Monday, Aug. 10, 2009 | She’s a veteran TV newswoman, but Allison Ash feels a bit like she’s back starting out at her first job in North Carolina.
“I’m shooting my first solo stand-up in more than 20 years,” she said while standing in a parking lot outside 10News’s studio. A small video camera whirred on a tripod, shooting Ash’s mock report as a trainer stood by with tips about the art of self-filming.
Once again, Ash is learning to do double duty as both reporter and cameraperson. This time, the camera equipment weighs 10 pounds instead of 60. But the newly hired 10News reporter still has to relearn the basics of TV photography.
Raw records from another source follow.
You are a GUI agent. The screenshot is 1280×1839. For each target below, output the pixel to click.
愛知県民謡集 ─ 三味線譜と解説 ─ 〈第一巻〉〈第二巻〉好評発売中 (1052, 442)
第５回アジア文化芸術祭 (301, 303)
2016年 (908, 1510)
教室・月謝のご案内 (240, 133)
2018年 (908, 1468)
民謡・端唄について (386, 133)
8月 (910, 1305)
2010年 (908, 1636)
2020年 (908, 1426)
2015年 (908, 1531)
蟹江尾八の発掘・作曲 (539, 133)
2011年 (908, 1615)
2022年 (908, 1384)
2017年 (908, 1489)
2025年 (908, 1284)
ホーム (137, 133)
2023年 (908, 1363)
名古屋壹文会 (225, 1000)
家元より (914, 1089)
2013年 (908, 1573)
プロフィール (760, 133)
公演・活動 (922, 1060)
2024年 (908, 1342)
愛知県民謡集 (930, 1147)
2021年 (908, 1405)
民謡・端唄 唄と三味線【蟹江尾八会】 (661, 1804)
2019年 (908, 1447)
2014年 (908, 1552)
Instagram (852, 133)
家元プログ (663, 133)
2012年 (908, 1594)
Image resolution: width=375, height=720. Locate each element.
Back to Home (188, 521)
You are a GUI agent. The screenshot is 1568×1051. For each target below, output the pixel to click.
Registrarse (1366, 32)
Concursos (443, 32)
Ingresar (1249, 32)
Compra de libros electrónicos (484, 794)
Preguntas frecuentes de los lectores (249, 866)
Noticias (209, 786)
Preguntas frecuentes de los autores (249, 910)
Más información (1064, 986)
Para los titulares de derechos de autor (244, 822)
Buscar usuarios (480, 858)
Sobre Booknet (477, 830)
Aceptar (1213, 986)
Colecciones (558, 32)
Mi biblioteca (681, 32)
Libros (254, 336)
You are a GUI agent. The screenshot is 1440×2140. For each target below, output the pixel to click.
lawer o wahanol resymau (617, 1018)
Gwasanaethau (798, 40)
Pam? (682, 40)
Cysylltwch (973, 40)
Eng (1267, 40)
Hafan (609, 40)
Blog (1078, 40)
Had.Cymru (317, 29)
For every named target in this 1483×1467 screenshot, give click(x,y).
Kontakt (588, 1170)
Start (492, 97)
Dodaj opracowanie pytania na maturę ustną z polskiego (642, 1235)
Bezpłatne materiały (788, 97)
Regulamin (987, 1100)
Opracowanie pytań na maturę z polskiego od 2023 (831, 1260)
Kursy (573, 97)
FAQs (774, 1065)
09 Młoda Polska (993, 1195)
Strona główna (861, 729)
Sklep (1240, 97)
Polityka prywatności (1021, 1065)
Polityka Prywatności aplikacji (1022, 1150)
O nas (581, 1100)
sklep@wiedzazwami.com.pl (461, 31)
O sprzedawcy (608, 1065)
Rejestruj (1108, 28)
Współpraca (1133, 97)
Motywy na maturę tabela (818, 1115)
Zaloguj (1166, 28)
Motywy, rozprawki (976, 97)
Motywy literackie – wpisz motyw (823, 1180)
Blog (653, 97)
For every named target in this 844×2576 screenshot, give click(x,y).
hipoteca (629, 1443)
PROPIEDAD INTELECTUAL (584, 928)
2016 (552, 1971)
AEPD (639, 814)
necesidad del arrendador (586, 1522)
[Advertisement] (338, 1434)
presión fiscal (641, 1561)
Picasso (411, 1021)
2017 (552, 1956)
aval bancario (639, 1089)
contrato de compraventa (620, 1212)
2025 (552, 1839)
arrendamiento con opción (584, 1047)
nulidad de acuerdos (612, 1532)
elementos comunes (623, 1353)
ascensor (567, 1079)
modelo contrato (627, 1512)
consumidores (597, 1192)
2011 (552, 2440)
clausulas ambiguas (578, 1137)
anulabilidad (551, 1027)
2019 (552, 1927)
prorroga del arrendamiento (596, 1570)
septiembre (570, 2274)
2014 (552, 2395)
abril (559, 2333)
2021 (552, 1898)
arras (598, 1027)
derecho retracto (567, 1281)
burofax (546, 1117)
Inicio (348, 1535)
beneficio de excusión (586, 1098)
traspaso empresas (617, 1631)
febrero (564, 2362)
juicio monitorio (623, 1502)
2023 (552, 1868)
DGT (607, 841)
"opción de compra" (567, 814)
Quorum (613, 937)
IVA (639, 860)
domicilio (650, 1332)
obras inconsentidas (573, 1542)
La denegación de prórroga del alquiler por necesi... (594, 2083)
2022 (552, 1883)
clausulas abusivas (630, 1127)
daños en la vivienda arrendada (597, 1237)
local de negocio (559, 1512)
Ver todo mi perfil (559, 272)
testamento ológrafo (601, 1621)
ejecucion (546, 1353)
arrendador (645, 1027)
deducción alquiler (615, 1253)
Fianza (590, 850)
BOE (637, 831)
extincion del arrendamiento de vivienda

Not that she minds. Ash, now one of a new breed of video journalists, is happy to relearn skills that she long ago outgrew as she moved to larger TV stations. “The way things are now, if I don’t do this I’ll be obsolete,” she said. “I refuse to be a dinosaur.”
Not long ago, the idea of VJs would have seemed the ultimate in insanity to many TV journalists who were accustomed to teams of reporters and photographers. Double-duty was something reporters only did at their first jobs in smaller towns with cash-strapped stations — think Bakersfield and Yuma — before moving up to the big leagues to a place like San Diego, which ranks among the 30 largest TV markets in the country.
But VJs save money, and cost-cutting is the name of the game in local TV today. The wider use of VJs, in fact, is only the beginning.